OK, so here’s a summary of the key process-customer-fit qualifiers we used:

  • Short sales cycle

  • Early adopter culture

  • Understood product category

  • Accessible decision-maker

  • Aligned with our mission

That’s great, but how did we go about identifying these prospects in the marketplace? To save time and money, our process was a blend of heuristics and research.

As a rule of thumb, smaller businesses are run by owners that are accessible, open to new ideas, have sign-off authority and clout to allocate resources without review by committee, aren’t encumbered by process, and can move quickly.

So, this was our initial filter. Targetting smaller, independent publishers. Typically they had a team size of less than 10. 

Not a perfect filter, but material enough to produce a time-effective hit rate for procuring process-customer-fit targets.

But, we didn’t stop there.

We applied more filters. Are they using a competing product? How many other startups do they work with? 

These details can usually be found by looking at their products in the wild, using tools like BuiltWith, and Googling their company name for case studies and references published by other startups.

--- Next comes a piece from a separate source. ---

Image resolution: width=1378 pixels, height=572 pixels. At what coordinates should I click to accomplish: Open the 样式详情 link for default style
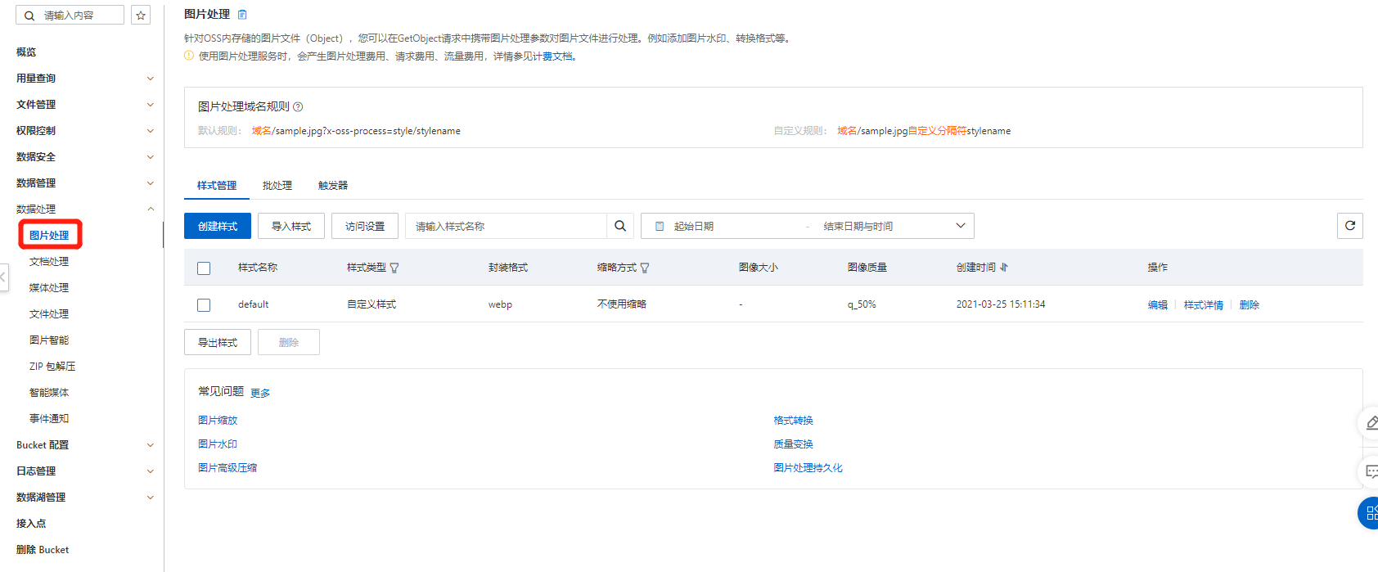[x=1203, y=305]
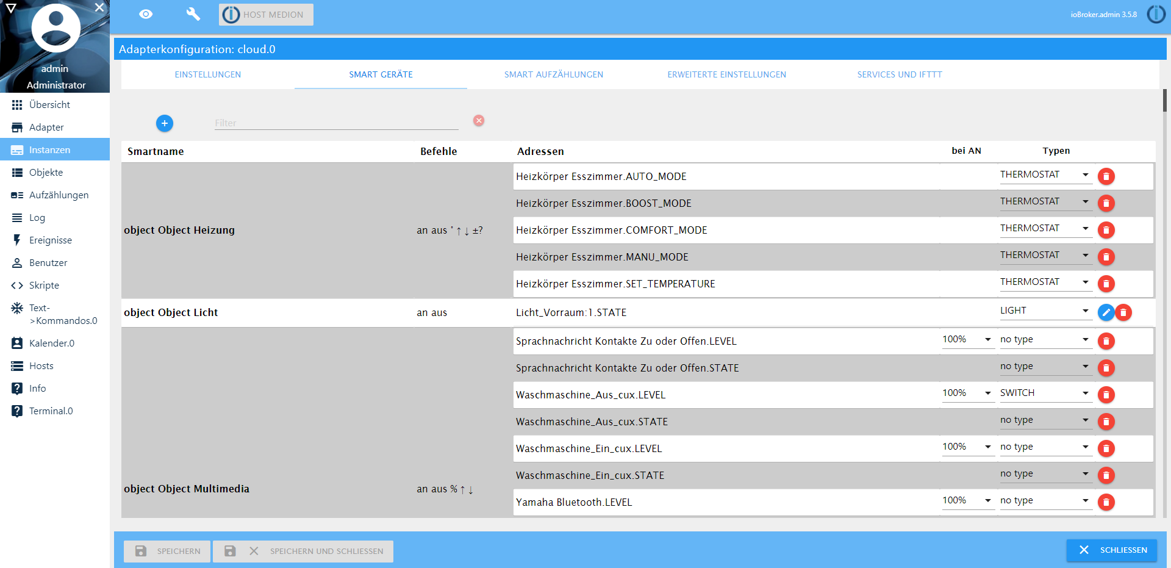Screen dimensions: 1171x568
Task: Delete the Yamaha Bluetooth.LEVEL entry
Action: [1106, 502]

All of this gives vital clues as to how open they’ll be to becoming your guinea pig — an “early adopter”.

The remaining ICP criteria pertained to product-customer-fit

It’s important to identify what type of customers you can add the most value to the fastest with the least effort

Look for patterns or themes and add the qualifying attributes to your ICP.

We calibrated to publishers that had:

  • Male-Millenial content.

  • English-language content.

  • Majority U.S. audience.

  • Display advertising.

  • 500k minimum Alexa ranking.

This product-customer-fit profile combination enabled us to get our product into the marketplace quickly with outsized results. Why? 

The core value of our product and servicing abilities was amplified under these conditions. 

Crucially, these characteristics, in combination with using a competitor offering, were also a strong indicator the target prospect considered the pain point we were solving a priority, and, that they were open to how we were solving said pain point.

We even made some small product changes to appeal to this target audience even more, which further amplified our proposition.

Do not underestimate the “how” in your proposition. If you’re solving a major pain point but are going about it in a manner unconducive to a target customer’s mission, infrastructure, or operational capacity, it’s a hard sell.

For example, if your solution involves sharing customer data with third parties and your target customer is data-sensitive, the ‘price’ of using your solution (compromising their customer data) may outweigh the gains.

Look for target customer characteristics that your core value proposition would thrive under and indicate objective alignment.

Ask yourself some questions:

  • What prospects feel the pain point you’re solving the most intensely?

  • Does your product help a certain type of customer more than others?

  • What are your prospects' existing suppliers under-delivering on?

  • Can you ‘zoom in’ and better serve a niche set of customers within a larger market?

  • How can you help them help their customers better?

  • Are any using a platform or technology that you can easily integrate with through an API?

This is how our launch ICP looked:

In the next part, I’ll detail how we identified and approached decision-making individuals within the companies that matched these criteria.

Once you’ve figured out your ICP, don’t be afraid to ruthlessly disqualify prospects. In this exercise, most prospects should in fact be disqualified. 

Remember, your objective here is to sign ten (or less) customers for your launch or beta. You’re cherry-picking the juiciest candidates. It’s an empowering process that’ll give you intense focus and resolve.

Disqualifying prospects doesn't mean they’ll never become customers. They just won’t be in your first cohort of customers. You’re laying the foundations now so you can work with them in the future.

We didn’t get to work with top global publishers until after we had worked with a ton of small independent publishers first.